Il m’a été impossible de reporter ma lecture jusqu’au lendemain. Impossible de refermer Les âmes grises en me disant que je saurais, demain, ce qui était arrivé à tous ces gens. J’ai lu au-delà de deux heures du matin, et en vérité, ça m’arrive rarement. Quelques heures passées avec Philippe Claudel à me dire que tout était là, à sa place pour que la sobriété du style donne une puissance incroyable à ce livre, pour que des destins mineurs deviennent des tragédies et que l’intrigue tourne au suspens le plus saisissant.
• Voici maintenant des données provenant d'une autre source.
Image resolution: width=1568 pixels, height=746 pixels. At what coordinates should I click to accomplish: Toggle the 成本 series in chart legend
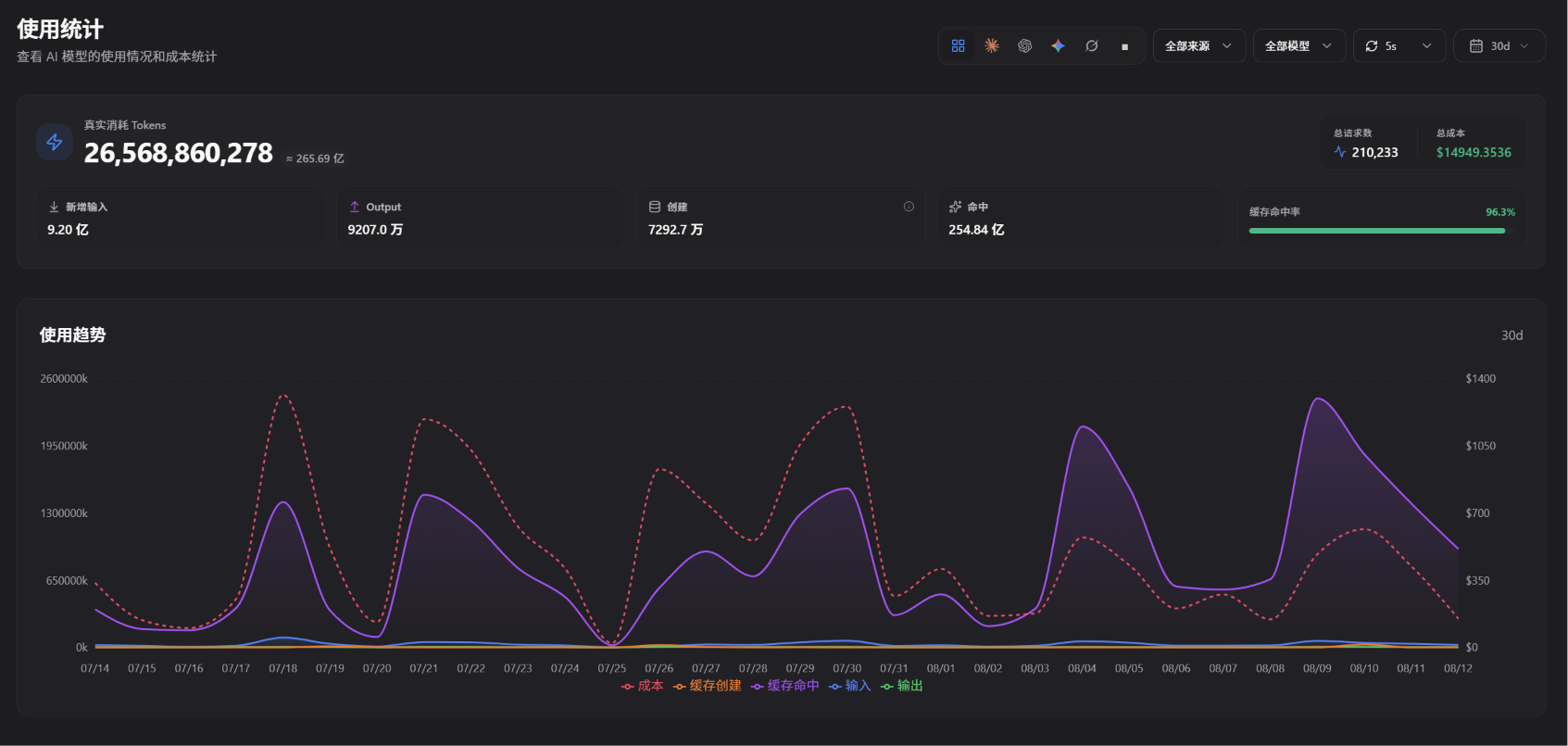click(x=643, y=686)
Quelle frustration de ne pouvoir rien en dire ! A tous ceux qui n’ont pas encore lu ce magnifique roman, je recommande de ne pas lire ce billet plus avant, bien qu’il ne révèlera pas grand-chose, mais trop encore tant il est préférable d’y entrer en n’en sachant le moins possible.
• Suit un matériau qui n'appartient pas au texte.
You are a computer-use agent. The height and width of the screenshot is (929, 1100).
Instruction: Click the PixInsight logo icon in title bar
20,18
Tout commence par la découverte du cadavre d’une petite fille par un froid matin de 1917. Elle a été étranglée, elle s’appelait Belle, on l’appelait Belle de jour. Malgré la guerre qui gronde aux portes de ce petit village de l’Est de la France, cette mort accable la population. L’enquête commence.
Mais le narrateur anonyme, dont on ne comprendra la profession que fort tard dans le livre ne choisit pas de reconstituer les événements chronologiquement. Bien au contraire, les étapes de ce qui tint lieu d’enquête se mêlent à l’évocation de souvenirs plus lointains, au début de la guerre, quand Lysia Verhareine arrive au village pour prendre le poste d’institutrice. Elle est comme une illumination, un bonheur tombé du ciel en cette période déjà funeste. Et pourtant, personne ne sait rien d’elle et personne ne saura expliquer son suicide, sauf le narrateur, à la toute fin du roman.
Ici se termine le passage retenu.